You and I, we enjoy one another’s company, I don’t think there’s any denying that on either side, but when it comes to the big things in life, while I hope that we can have a rational discussion, I fear that there won’t be understanding without an alteration of the heart, and I know the ground I stand on, and I won’t move.
I don’t adhere to any particular branch of Christianity because for me Christianity is not a religion but a relationship with God, but I have chosen to believe the Christian history of God. I believe that the Bible is God-inspired.

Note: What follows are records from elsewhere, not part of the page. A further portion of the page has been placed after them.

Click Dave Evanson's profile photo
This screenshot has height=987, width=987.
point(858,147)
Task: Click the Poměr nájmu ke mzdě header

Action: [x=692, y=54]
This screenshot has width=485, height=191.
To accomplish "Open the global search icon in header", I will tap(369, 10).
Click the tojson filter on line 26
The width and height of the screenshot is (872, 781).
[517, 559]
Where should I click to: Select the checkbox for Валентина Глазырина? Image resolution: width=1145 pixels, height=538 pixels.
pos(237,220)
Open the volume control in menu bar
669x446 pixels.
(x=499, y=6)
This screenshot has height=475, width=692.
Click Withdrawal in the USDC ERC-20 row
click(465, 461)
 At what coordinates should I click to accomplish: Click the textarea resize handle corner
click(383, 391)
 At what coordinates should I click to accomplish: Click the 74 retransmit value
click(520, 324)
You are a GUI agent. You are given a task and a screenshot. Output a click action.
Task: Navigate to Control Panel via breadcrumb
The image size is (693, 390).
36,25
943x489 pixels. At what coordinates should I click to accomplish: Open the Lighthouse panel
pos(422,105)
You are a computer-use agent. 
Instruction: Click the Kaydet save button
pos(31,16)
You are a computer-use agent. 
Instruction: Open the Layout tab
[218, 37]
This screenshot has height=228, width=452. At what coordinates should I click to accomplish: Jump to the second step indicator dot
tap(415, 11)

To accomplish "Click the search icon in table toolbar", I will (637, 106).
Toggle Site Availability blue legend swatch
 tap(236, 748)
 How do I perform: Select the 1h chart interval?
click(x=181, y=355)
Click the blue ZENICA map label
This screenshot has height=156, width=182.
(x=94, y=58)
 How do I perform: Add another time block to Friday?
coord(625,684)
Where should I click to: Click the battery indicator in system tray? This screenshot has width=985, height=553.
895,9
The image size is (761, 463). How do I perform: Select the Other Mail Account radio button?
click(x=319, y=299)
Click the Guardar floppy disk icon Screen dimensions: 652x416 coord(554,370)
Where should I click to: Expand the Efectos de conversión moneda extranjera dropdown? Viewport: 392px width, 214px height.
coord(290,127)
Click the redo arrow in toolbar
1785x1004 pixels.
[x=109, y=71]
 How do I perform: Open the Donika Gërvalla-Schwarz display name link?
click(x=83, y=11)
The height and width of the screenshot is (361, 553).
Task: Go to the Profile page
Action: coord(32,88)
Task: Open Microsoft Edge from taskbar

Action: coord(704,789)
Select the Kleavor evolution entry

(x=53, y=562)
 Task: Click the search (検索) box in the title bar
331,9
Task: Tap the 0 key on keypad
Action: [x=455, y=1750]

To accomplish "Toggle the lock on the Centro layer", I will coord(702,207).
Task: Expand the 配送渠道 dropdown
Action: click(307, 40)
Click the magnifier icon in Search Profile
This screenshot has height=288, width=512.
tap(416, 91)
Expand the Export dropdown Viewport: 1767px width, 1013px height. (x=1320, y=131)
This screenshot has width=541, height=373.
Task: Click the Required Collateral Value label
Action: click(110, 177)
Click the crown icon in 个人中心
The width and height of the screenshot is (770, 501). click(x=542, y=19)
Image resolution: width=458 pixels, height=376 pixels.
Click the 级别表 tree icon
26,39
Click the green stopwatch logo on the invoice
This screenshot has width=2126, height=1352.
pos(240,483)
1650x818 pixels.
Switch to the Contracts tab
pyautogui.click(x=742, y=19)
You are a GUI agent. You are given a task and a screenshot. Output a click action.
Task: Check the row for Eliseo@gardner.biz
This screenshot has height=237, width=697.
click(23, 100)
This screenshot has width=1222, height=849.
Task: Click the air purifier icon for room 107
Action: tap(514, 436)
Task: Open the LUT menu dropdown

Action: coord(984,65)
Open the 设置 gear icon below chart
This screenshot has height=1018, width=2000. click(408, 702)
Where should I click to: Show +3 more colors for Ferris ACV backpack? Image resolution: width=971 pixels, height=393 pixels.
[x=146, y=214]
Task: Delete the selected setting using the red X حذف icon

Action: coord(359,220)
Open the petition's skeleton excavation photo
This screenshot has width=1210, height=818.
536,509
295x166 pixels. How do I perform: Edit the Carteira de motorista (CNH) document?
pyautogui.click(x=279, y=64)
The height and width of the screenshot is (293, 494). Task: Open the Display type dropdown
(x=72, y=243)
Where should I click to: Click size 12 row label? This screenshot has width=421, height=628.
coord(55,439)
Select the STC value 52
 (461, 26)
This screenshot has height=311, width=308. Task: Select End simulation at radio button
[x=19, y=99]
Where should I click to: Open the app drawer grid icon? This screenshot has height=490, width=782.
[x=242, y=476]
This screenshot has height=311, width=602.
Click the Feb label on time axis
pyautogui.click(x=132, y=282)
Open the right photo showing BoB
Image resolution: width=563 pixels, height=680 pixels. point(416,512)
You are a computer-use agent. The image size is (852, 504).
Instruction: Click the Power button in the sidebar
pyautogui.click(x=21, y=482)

Is it the only God-inspired text? Maybe not. Maybe other sacred texts are God-inspired too because a lot of them hold similar root messages. I don’t believe that prophets are infallible. Peter climbed out of the boat, and he walked on water, but then he doubted and he sank. Paul started as a hunter of the Christians and became one of the greatest teachers of Christianity. David killed his friend to steal his wife. The differences in the texts might be moments where the prophet doubted and he felt the winds and he felt the waves or even where he sank. I don’t know.
What I know is that God is real. He’s a friend of mine, and He watches out for me daily. I see him in the eyes of my friends and in the way that their hearts bend towards the less fortunate and towards one another. I feel him in the little moments of a car crash barely avoided, a kind word from a customer, something that goes right when I didn’t think that it could, that time that I got a 90 on the Latin test that I didn’t study for until breakfast that morning and the words of which I didn’t know when I left for class.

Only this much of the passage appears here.